(THE EXERCISE): Filter the lines below, copying out each one that contains the word "Enable".

[Lines listed in a dataset]

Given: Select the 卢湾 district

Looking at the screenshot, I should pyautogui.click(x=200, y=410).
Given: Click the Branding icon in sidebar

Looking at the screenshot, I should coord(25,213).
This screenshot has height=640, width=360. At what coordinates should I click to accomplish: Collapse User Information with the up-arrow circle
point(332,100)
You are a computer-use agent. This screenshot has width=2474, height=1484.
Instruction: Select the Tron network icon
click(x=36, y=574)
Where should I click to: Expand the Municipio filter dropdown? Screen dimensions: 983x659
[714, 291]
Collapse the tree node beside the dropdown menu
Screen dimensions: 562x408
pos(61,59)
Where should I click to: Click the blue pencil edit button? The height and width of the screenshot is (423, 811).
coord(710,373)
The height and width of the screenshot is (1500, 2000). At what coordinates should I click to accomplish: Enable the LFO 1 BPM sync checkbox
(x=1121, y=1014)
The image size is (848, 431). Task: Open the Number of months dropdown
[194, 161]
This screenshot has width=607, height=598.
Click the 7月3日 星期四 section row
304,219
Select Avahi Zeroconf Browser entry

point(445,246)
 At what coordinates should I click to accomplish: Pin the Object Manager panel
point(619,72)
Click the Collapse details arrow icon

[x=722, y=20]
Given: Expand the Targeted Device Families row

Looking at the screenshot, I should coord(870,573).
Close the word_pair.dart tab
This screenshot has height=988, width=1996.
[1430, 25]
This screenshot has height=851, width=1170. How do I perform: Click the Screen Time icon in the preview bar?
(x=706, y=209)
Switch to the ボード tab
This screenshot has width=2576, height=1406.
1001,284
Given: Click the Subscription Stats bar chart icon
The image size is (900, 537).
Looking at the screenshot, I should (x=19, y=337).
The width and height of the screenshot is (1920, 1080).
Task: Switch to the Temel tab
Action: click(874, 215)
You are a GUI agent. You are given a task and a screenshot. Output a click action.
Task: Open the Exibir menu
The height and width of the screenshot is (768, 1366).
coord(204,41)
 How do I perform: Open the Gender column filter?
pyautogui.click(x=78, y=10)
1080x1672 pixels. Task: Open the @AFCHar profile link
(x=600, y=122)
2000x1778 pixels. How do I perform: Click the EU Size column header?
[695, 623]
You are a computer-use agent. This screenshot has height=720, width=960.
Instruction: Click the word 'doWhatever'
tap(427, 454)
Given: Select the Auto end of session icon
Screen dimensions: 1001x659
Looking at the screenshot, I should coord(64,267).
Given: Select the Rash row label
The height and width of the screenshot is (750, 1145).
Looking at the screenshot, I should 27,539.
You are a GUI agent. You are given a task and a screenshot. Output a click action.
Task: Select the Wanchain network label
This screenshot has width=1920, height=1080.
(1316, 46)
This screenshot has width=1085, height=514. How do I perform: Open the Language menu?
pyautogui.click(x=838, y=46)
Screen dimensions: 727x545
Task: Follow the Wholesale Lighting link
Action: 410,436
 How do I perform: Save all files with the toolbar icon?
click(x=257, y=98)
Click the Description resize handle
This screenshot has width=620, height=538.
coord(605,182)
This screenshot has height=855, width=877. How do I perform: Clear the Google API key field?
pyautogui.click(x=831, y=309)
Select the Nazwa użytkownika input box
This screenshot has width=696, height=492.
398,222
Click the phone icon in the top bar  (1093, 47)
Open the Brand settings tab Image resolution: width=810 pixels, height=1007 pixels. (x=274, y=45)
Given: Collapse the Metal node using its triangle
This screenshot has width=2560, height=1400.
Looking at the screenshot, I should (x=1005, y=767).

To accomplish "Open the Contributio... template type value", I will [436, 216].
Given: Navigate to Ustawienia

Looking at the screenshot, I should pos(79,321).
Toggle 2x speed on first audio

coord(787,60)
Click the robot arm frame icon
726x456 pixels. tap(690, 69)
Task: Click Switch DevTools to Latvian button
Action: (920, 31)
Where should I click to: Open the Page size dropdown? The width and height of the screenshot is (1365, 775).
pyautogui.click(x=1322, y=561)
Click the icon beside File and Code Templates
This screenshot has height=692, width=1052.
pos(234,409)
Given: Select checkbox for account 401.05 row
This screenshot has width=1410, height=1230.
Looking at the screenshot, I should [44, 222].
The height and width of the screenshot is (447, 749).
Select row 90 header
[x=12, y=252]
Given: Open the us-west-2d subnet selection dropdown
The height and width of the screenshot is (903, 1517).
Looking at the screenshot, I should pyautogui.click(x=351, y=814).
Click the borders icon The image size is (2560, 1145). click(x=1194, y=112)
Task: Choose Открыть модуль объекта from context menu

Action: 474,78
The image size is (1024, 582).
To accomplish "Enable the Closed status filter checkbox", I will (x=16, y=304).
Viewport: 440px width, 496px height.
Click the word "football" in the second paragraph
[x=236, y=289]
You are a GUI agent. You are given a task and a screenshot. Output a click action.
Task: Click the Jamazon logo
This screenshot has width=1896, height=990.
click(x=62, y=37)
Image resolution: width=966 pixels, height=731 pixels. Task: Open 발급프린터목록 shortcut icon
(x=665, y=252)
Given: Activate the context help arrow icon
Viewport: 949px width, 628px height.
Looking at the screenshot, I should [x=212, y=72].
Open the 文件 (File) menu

(SOLUTION FOR THIS TASK):
The height and width of the screenshot is (1500, 2000). At what coordinates should I click to accomplish: Enable the LFO 1 BPM sync checkbox
To accomplish "Enable the Closed status filter checkbox", I will (x=16, y=304).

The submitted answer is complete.